Saved entries:
■ ■ ■ ■ ■ ■ ■

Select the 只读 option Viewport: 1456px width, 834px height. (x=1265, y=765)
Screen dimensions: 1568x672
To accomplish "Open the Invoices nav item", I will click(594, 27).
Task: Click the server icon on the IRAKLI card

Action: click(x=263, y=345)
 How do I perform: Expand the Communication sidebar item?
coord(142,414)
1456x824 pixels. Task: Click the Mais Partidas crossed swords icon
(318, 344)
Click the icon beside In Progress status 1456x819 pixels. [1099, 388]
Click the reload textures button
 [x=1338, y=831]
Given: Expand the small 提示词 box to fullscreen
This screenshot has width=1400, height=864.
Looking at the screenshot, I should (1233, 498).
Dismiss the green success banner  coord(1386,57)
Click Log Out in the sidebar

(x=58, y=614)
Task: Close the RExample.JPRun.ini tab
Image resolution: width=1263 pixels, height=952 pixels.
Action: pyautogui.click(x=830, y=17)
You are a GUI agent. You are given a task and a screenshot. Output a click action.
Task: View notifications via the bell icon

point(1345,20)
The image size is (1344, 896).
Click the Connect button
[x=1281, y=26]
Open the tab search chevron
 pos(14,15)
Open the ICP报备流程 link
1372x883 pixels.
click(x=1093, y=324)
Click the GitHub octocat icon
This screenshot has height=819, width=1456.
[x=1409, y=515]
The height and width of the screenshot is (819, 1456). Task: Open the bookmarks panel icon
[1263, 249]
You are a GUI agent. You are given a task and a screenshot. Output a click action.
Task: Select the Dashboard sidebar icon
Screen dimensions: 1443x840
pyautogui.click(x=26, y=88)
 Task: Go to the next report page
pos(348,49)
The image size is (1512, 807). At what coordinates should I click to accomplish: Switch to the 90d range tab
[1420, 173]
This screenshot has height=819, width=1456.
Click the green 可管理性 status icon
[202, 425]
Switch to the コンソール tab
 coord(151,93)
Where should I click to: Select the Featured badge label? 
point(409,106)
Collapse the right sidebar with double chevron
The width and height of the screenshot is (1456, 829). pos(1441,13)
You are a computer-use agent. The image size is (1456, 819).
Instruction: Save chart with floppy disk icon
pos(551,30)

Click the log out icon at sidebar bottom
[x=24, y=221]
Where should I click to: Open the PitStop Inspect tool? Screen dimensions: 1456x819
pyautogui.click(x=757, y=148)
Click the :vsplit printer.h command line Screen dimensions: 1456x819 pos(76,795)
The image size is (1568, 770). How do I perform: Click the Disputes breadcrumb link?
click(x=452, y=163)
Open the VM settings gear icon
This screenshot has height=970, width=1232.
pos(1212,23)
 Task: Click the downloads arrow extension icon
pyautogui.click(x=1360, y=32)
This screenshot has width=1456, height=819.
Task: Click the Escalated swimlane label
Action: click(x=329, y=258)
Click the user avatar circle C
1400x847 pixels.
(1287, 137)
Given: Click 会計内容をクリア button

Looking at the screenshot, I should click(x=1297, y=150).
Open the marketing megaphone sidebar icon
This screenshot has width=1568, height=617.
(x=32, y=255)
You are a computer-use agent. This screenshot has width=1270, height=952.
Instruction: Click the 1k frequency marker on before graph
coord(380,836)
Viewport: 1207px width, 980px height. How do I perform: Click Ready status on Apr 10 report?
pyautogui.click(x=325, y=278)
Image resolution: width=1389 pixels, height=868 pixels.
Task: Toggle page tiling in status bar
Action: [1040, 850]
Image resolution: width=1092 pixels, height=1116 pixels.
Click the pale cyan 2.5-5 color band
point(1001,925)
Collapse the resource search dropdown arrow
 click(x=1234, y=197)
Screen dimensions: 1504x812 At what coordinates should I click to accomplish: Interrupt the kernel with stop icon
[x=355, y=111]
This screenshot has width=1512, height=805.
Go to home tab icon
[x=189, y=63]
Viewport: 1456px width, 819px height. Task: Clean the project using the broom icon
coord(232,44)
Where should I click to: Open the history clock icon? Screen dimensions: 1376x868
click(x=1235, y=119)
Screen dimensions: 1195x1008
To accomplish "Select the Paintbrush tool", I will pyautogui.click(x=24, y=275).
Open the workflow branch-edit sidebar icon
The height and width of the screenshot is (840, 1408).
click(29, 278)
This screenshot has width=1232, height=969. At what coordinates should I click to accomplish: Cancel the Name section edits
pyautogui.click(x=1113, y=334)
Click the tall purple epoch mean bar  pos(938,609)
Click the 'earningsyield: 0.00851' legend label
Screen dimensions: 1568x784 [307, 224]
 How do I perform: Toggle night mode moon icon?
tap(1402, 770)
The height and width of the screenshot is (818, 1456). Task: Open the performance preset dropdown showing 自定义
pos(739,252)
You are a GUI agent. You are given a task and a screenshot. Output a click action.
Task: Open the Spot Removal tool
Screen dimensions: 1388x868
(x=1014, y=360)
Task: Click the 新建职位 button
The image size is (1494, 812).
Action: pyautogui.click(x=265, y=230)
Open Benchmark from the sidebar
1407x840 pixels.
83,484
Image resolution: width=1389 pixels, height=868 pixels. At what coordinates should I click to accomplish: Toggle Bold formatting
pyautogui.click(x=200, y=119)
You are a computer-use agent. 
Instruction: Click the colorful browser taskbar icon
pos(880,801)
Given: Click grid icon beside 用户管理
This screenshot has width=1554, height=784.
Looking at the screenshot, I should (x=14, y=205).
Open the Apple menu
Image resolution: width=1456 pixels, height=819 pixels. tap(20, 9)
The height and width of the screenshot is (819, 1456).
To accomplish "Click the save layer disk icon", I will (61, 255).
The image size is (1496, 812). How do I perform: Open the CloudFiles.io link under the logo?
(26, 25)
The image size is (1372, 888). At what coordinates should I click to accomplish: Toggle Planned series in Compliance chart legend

■ ■ ■ ■ ■ ■ ■

*EXERCISE OBJECTIVE*:
Each line of the entries above that includes the string "beside" should be copied out.

*ANSWER TO THE PROBLEM*:
Click the icon beside In Progress status 1456x819 pixels. [1099, 388]
Given: Click grid icon beside 用户管理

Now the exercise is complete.